▸ Exercise details: Quote the rows starting at the line that contains "The height and width of the screenshot is (556, 729)." and ending at the line that contains "(710, 545).", and leave the pictures out of your answer.

▸ Task input:
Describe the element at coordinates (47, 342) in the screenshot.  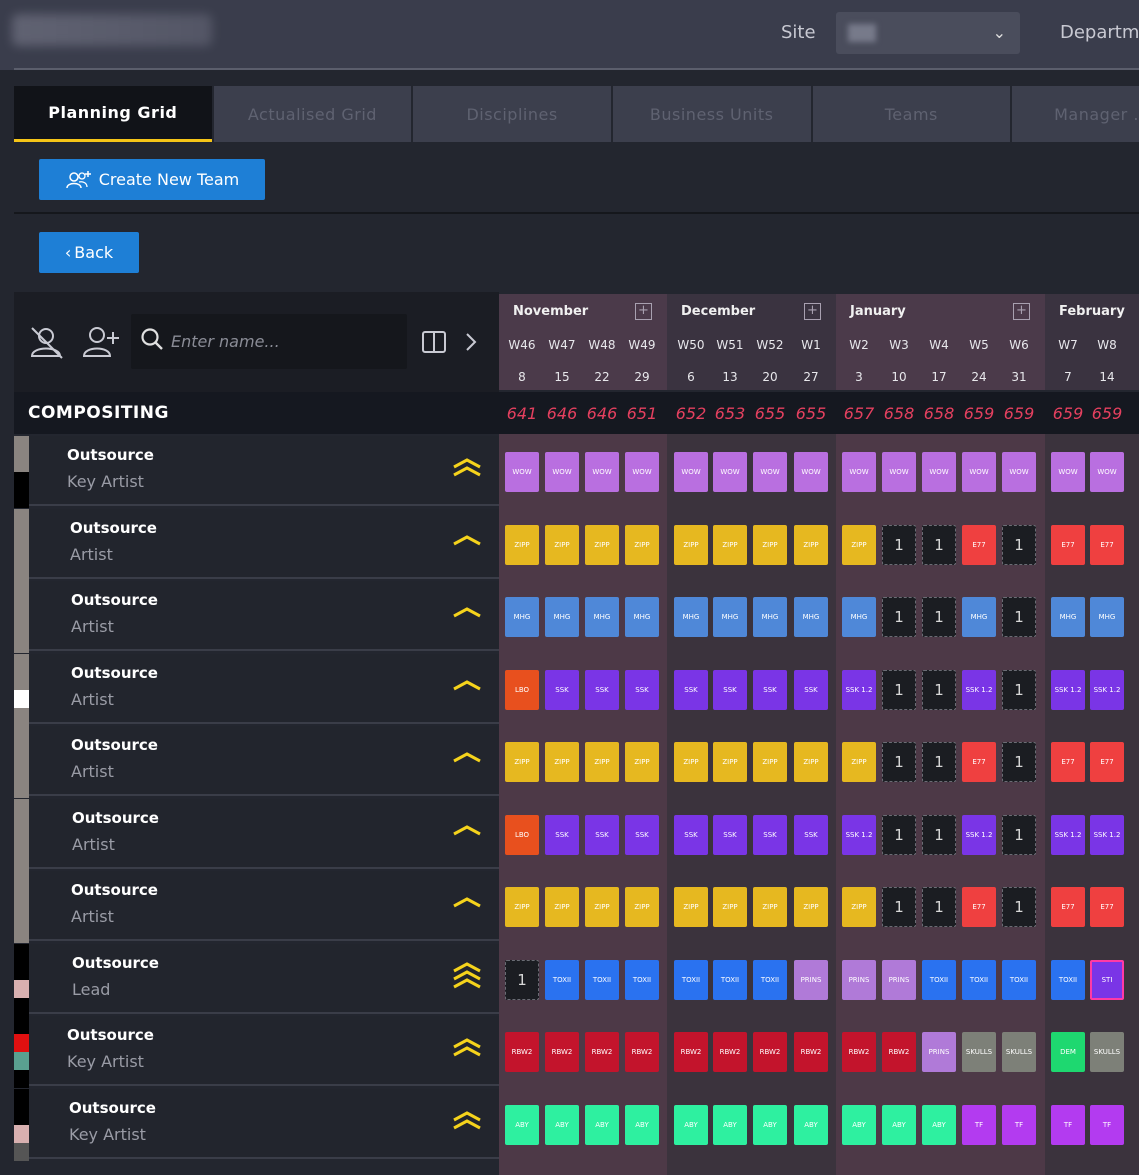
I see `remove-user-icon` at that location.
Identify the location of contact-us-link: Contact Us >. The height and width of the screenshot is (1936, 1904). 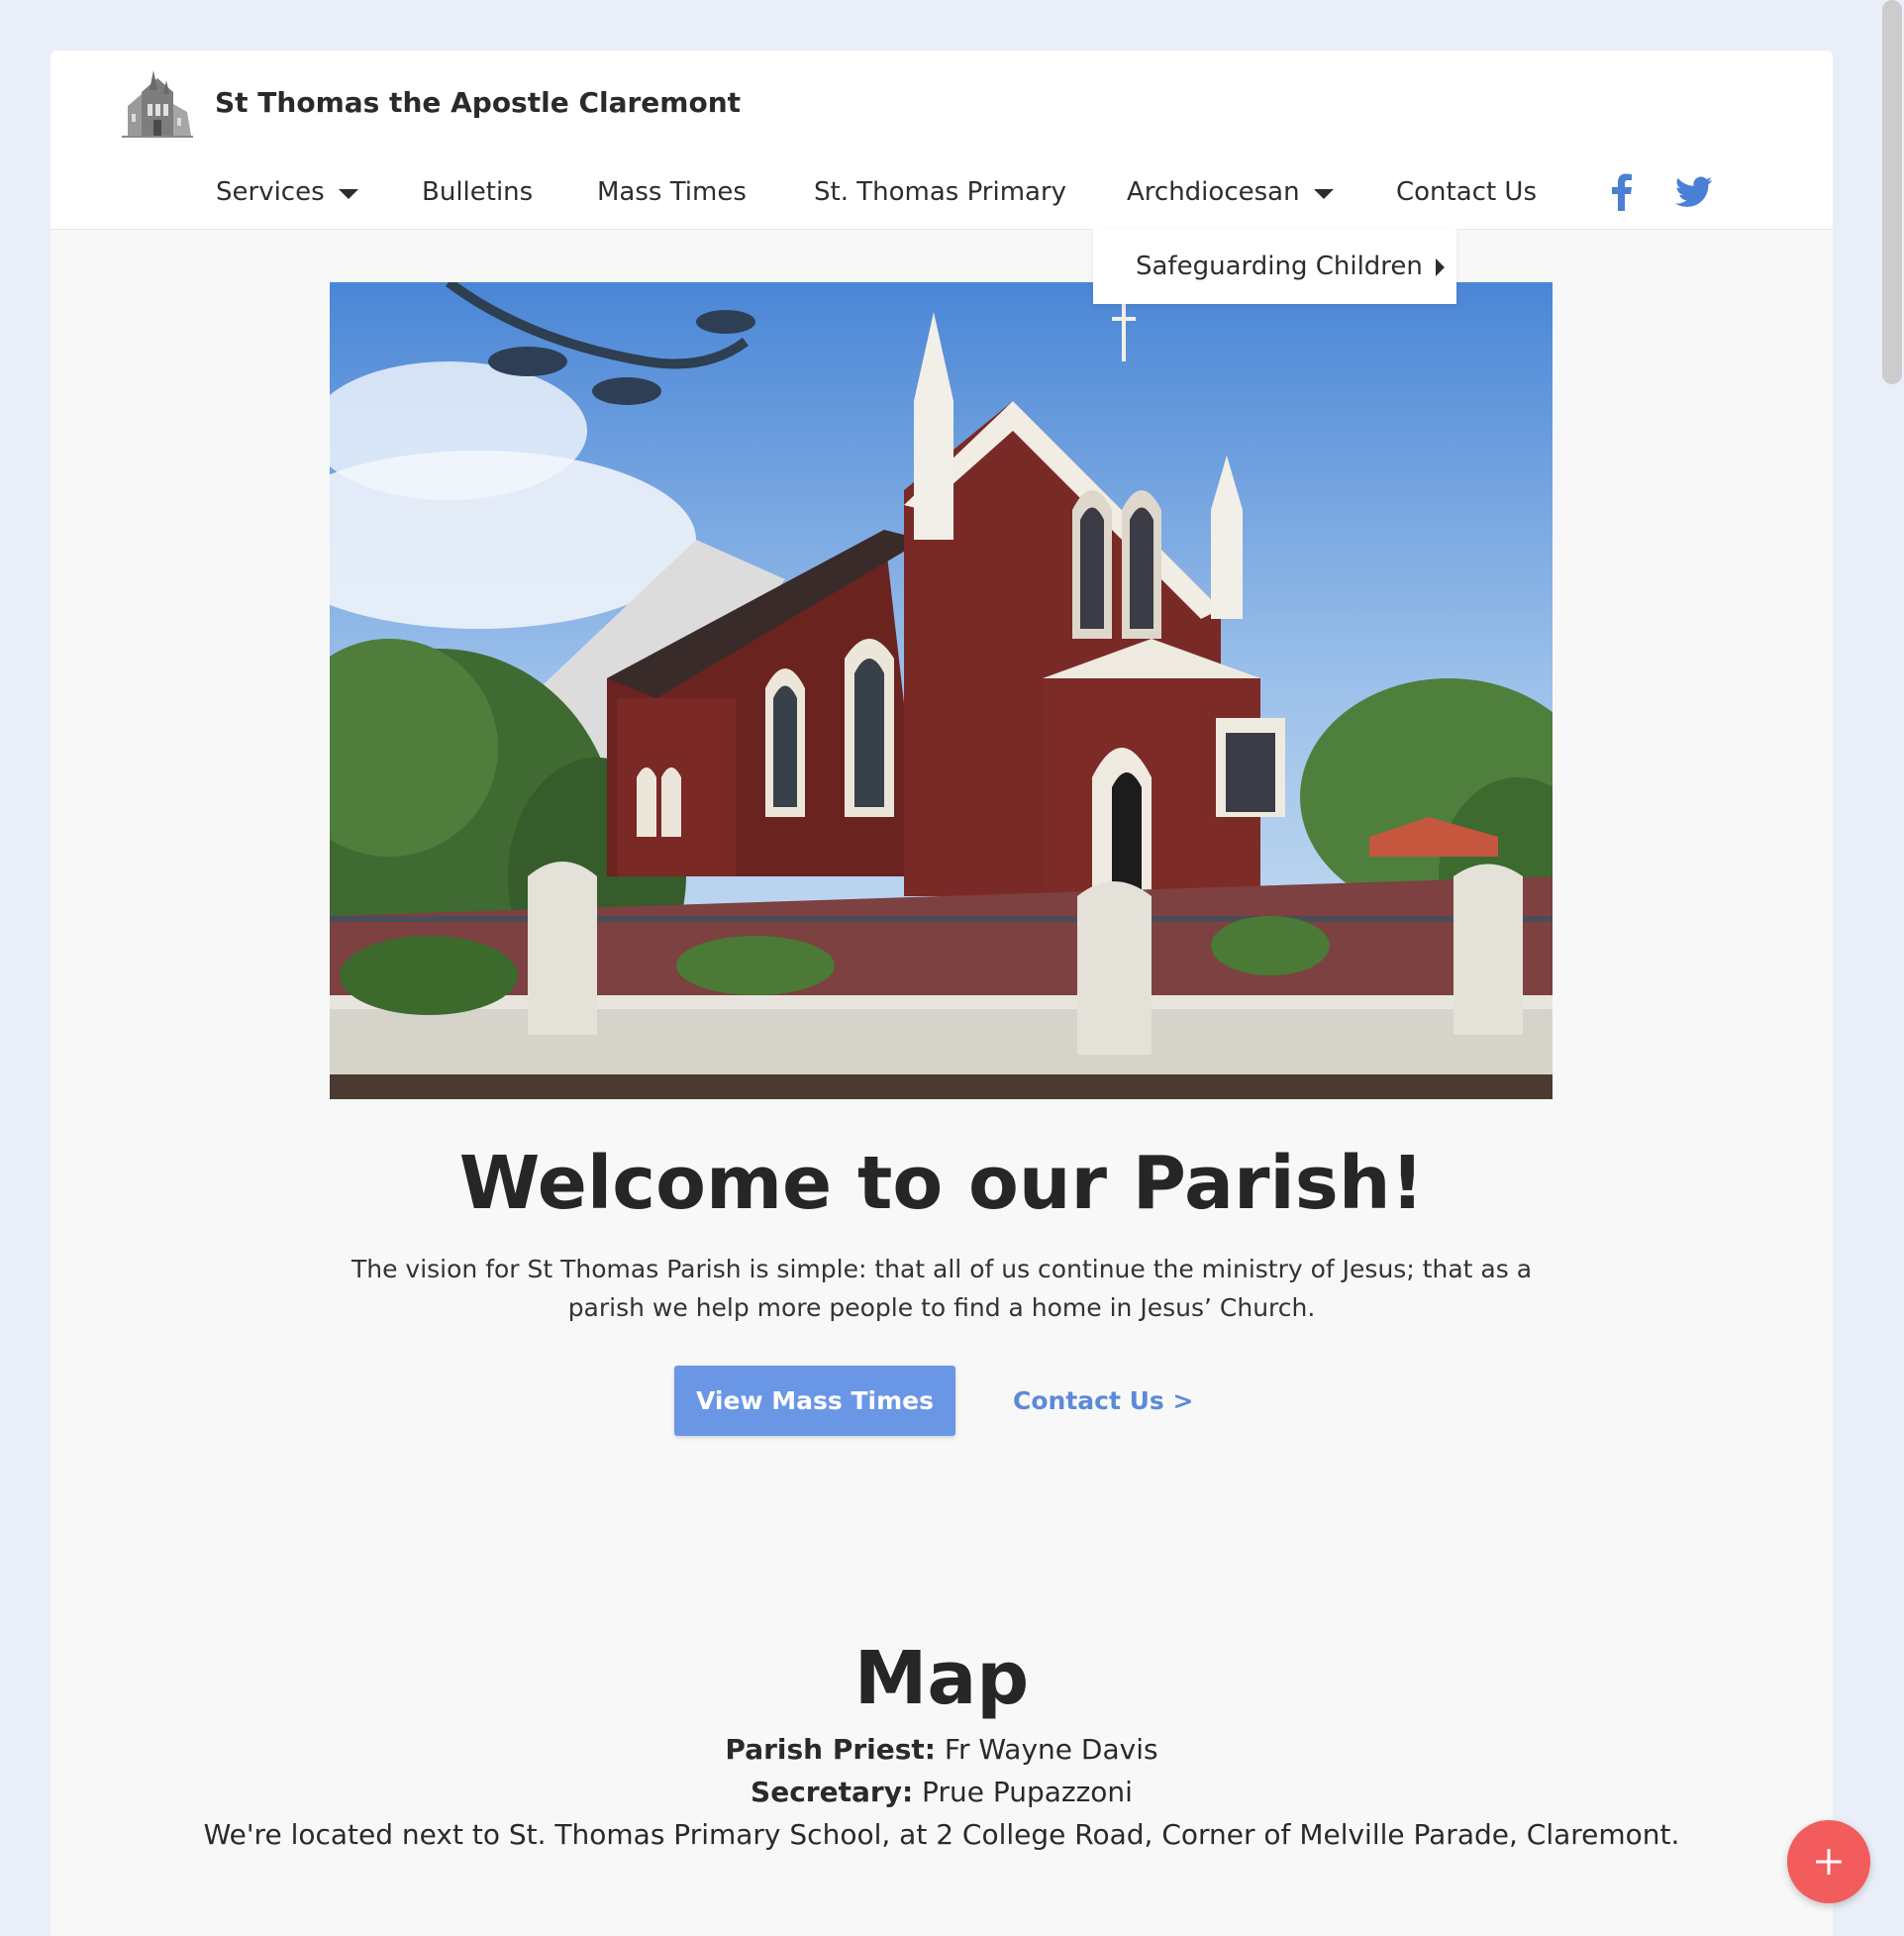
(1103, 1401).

* * *

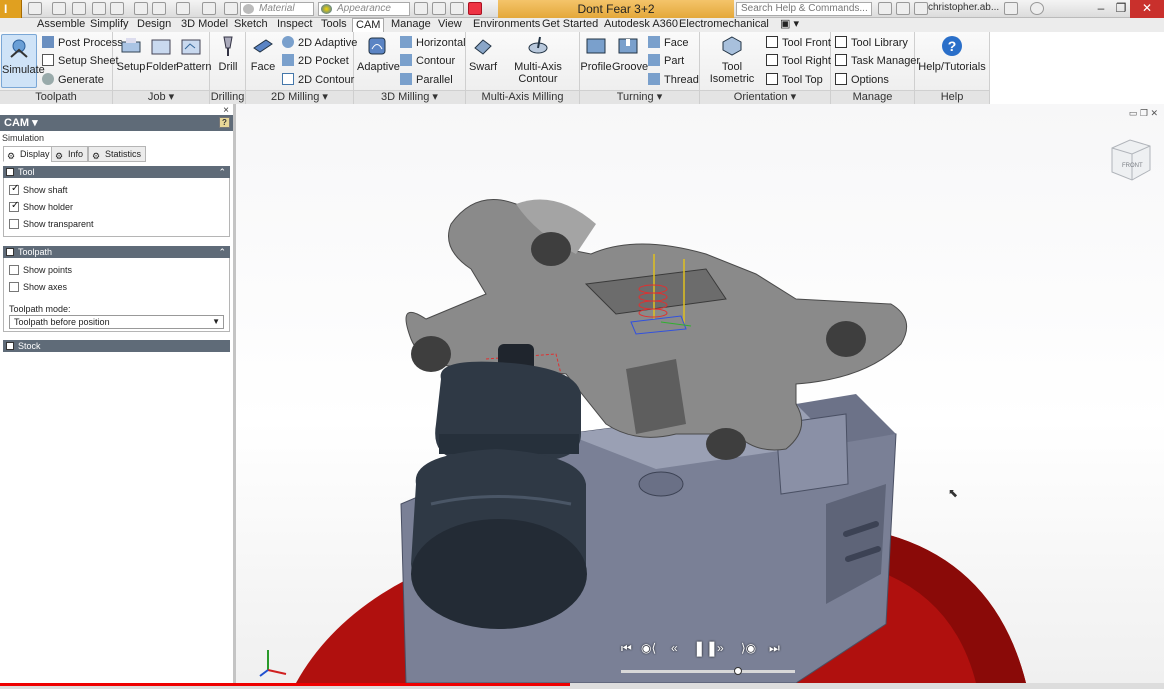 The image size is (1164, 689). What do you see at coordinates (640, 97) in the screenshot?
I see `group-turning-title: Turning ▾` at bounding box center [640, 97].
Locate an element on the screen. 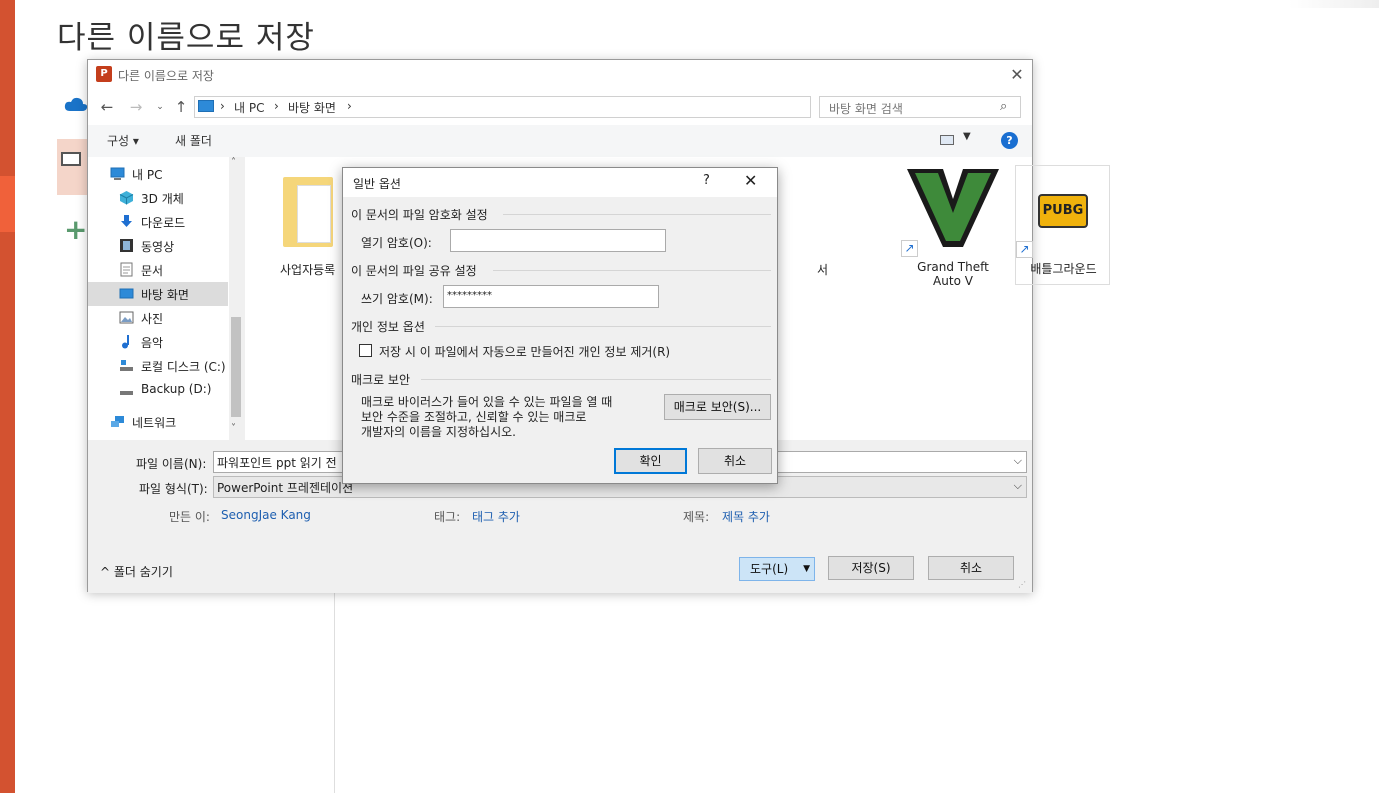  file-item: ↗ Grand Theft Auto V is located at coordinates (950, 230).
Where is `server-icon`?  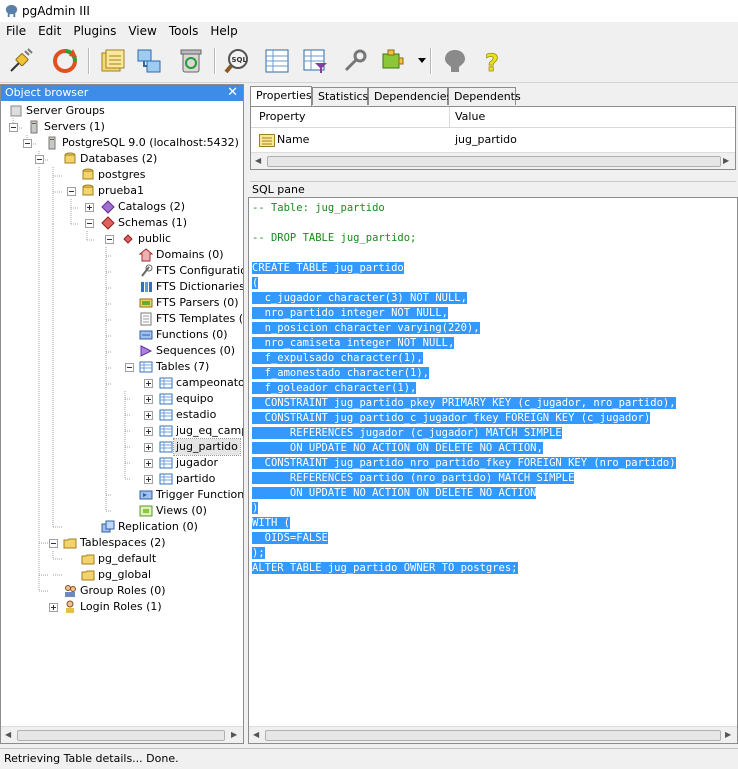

...

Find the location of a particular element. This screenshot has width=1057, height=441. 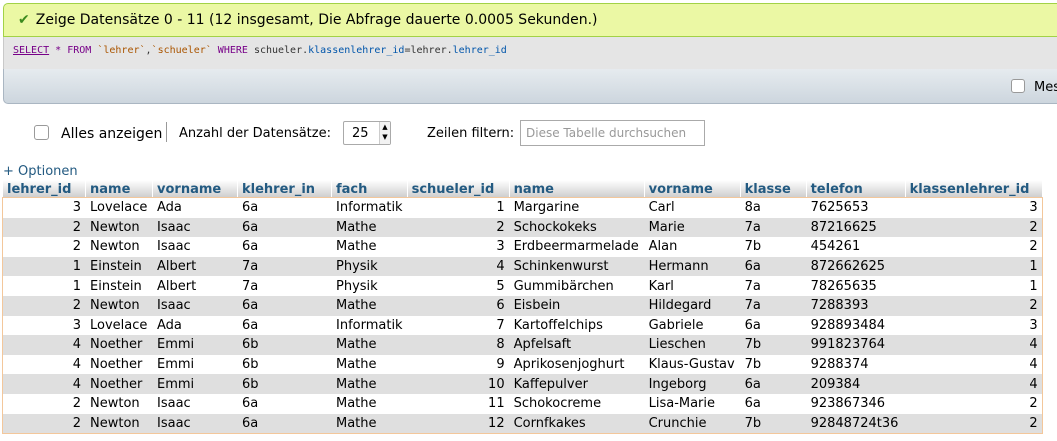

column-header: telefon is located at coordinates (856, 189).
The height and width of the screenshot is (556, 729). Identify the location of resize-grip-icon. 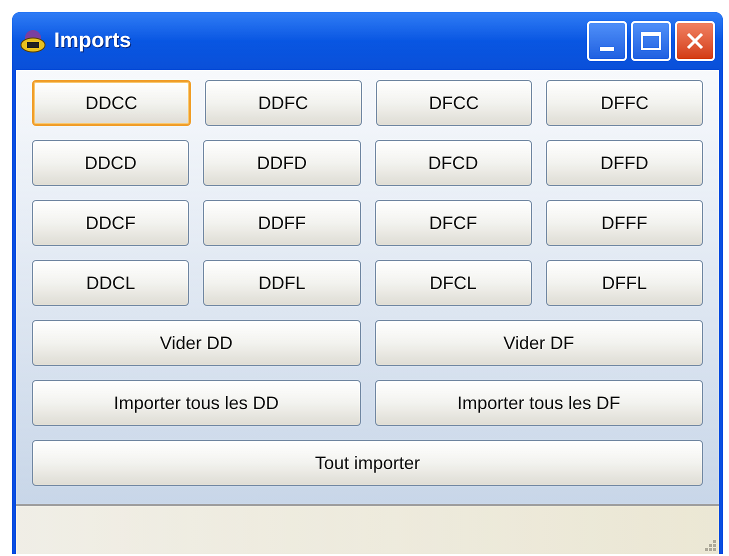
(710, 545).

▸ Exercise response:
The height and width of the screenshot is (556, 729). Identify the location of resize-grip-icon. 
(710, 545).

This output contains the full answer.